Comb the records below for the string "agent" and copy each line where it turns up.

=-=-=-=-=

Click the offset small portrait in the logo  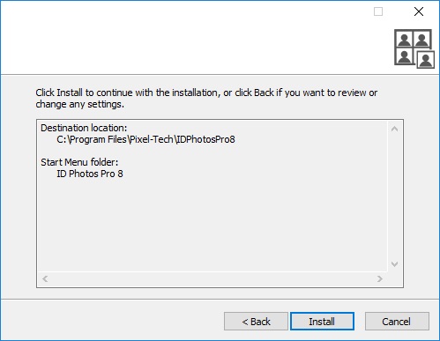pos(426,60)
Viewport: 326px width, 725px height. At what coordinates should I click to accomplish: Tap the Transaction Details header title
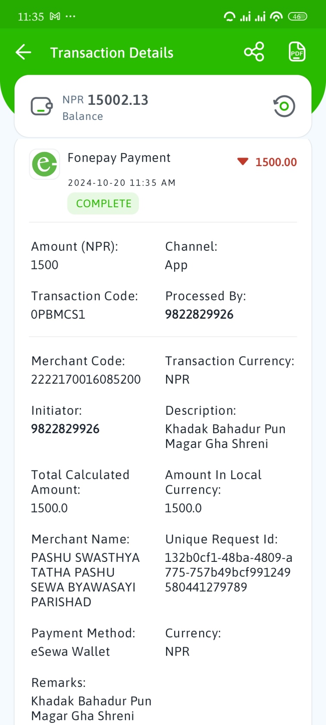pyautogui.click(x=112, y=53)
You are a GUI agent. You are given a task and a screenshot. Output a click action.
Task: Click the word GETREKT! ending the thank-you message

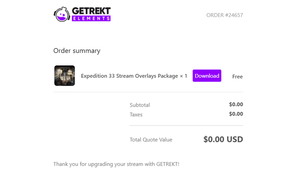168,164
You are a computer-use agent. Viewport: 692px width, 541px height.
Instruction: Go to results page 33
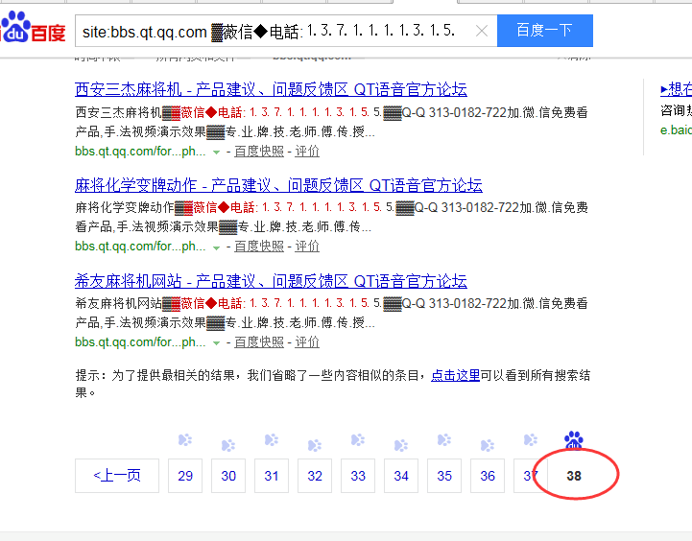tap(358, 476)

=-=-=-=-=

RESULT OF THE EXERCISE:
You are a GUI agent. You are given a task and a screenshot. Output a click action.
You are a computer-use agent. Viewport: 692px width, 541px height.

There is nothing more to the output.